Em uma entrevista, o senhor chegou a fazer elogios ao general Stroessner, ex-ditador do Paraguai. Ainda o defende?

S. P. - Veja, o Colorado é um partido tão estruturado e forte que conseguiu a força para tirar Stroessner do comando enquanto era tempo. Meu elogio se restringe ao fato de que, quando estava no poder, tinha um acordo político tão forte e duradouro, sem a preocupação com sucessões presidenciais, que fez com que fosse possível desenhar políticas de longo prazo e mantê-las, sem a insegurança causada por políticas eleitorais. Stroessner foi responsável por mais de 50 anos de estabilidade no Paraguai. Mas exagerou, e de nenhuma maneira sou a favor dos abusos de direitos humanos cometidos no período.

Até hoje parece misterioso o caso que envolveu a prisão do ex-jogador Ronaldinho Gaúcho em Assunção. Como o senhor vê esse caso?

S. P. - Ele foi levado por pessoas de má-fé, entrou em algo que não sabia do que se tratava e cuja explicação ainda não está completa.
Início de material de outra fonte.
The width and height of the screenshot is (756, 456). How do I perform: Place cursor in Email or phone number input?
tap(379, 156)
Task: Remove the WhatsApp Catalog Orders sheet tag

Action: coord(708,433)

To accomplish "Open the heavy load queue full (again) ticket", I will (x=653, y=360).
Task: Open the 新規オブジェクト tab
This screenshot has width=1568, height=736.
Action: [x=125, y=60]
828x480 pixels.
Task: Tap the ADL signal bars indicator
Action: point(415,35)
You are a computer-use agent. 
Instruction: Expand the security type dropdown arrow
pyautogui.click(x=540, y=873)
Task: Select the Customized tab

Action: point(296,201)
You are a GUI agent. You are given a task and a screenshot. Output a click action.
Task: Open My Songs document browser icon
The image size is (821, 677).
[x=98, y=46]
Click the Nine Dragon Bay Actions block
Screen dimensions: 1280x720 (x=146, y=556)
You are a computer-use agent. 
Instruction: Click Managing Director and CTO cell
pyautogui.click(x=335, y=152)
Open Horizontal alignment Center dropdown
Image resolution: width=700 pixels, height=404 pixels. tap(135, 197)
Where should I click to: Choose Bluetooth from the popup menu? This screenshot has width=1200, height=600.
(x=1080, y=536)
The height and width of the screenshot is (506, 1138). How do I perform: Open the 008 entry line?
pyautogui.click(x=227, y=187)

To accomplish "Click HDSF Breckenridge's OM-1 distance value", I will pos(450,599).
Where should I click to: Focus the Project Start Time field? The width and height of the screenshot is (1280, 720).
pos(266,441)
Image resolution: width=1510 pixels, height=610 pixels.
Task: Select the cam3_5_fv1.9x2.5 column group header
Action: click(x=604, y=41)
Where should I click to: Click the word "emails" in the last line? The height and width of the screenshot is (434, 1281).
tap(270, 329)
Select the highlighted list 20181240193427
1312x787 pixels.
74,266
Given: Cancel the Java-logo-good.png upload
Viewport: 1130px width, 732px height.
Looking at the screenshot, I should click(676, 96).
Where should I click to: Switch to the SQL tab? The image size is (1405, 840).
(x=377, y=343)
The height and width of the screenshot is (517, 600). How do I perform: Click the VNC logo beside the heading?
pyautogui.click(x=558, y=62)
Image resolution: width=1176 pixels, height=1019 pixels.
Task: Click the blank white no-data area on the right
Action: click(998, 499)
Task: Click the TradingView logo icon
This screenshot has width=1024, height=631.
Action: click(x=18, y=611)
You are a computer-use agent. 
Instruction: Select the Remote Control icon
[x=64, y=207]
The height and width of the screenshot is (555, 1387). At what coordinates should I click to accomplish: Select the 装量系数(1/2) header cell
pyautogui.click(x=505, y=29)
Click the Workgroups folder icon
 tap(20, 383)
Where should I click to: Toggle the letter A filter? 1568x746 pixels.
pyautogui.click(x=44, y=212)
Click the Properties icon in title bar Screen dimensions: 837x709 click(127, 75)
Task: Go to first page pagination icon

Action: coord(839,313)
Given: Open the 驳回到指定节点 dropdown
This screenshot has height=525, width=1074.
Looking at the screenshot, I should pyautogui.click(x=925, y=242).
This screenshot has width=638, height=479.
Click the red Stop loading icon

Claramente tratava-se de um grupo criminoso tentando tirar vantagem, mas creio na inocência dele. Ele não veio ao Paraguai para cometer crimes e foi ludibriado.

Raio-X | Santiago Peña, 44

Economista, foi membro da diretoria do Banco Central do Paraguai e ministro da Fazenda do país. Fez mestrado pela Universidade Columbia, em Nova York, e trabalhou no Fundo Monetário Internacional.